To optimize the queries you need to actually see what's happening behind the scenes, and that's what the execution plans show you.
You may want to read this article in my blog:
Double-thinking in SQL
Here and Here are some article check it out. Execution plans lets you identify the area which is time consuming and therefore allows you to improve your query.
An execution plan shows exactly how SQL Server processes a query
it is produced as part of the query optimisation process that SQL Server does. It is not something that you directly create.
it will show what indexes it has decided are best to be used, and basically is a plan for how SQL server processes a query
the query optimiser will take a query, analyse it and potentially come up with a number of different execution plans. It's a cost-based optimisation process, and it will choose the one that it feels is the best.
once an execution plan has been generated, it will go into the plan cache so that subsequent calls for that same query can reuse the same plan again to save having to redo the work to come up with a plan.
execution plans automatically get dropped from the cache, depending on their value (low value plans get removed before high value plans do in order to provide maximum performance gain)
execution plans help you spot performance issues such as where indexes are missing
A way to ease into this, is simply by using "Ctrl L" (Query | Display Estimated Execution Plan) for some of your queries, in SQL Management Studio.
This will result in showing a graphic view of Execution Plan, which, at first are easier to "decode" than the text version thereof.
Query plans in a tiny nutshell:
Essentially the query plan show the way SQL Server intends to use in resolving a query.
There are indeed many options, even with simple queries.
For example when dealing with a JOIN, one needs to decide whether to loop through the [filtered] rows of "table A" and to lookup the rows of "table B", or to loop through "table B" first instead (this is a simplified example, as there are many other tricks which can be used in dealing with JOINs).

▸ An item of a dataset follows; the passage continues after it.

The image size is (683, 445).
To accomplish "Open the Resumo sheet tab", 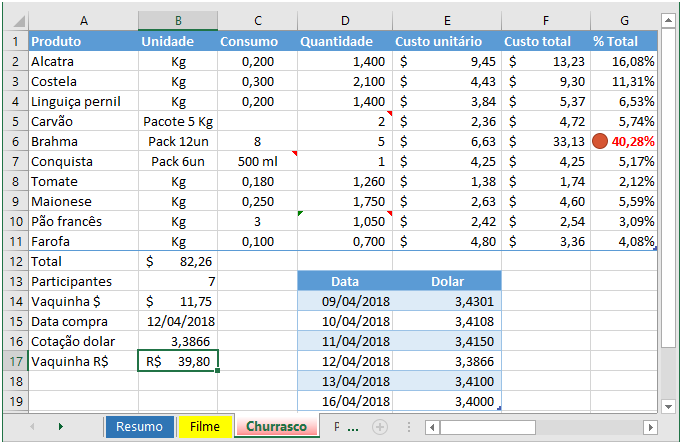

Typically, SQL will estimate the number of [filtered] rows which will be produced by either table and pick the one which the smallest count for the outer loop (as this will reduce the number of lookups in the other table)
Another example, is to decide which indexes to use (or not to use).
There are many online resources as well as books which describe the query plans in more detail, the difficulty is that SQL performance optimization is a very broad and complex problem, and many such resources tend to go into too much detail for the novice; One first needs to understand the fundamental principles and structures which underlie SQL Server (the way indexes work, the way the data is stored, the difference between clustered indexes and heaps...) before diving into many of the [important] details of query optimization. It is a bit like baseball: first you need to know the rules before understanding all the subtle [and important] concepts related to the game strategy.
See this related SO Question for additional pointers.
Here's a great resource to help you understand them
http://downloads.red-gate.com/ebooks/HighPerformanceSQL_ebook.zip
This is from red-gate which is a company that makes great SQL server tools, it's free and it's well worth the time to download and read.
it is a very serious part of knowledge. And I highly to recommend special training courses about that. As for me after spent week on courses I boosted performance of queries about 1000 times (nostalgia)
The Execution Plan shows you how the database is fetching, sorting and filtering the data required for your query.
For example:
SELECT
*
FROM
TableA
INNER JOIN
TableB
ON
TableA.Id = TableB.TableAId
WHERE
TableB.TypeId = 2
ORDER BY
TableB.Date ASC
Would result in an execution plan showing the database getting records from TableA and TableB, matching them to satisfy the JOIN, filtering to satisfy the WHERE and sorting to satisfy the ORDER BY.
From this, you can work out what is slowing down the query, whether it would be beneficial to review your indexes or if you can speed things up in another way.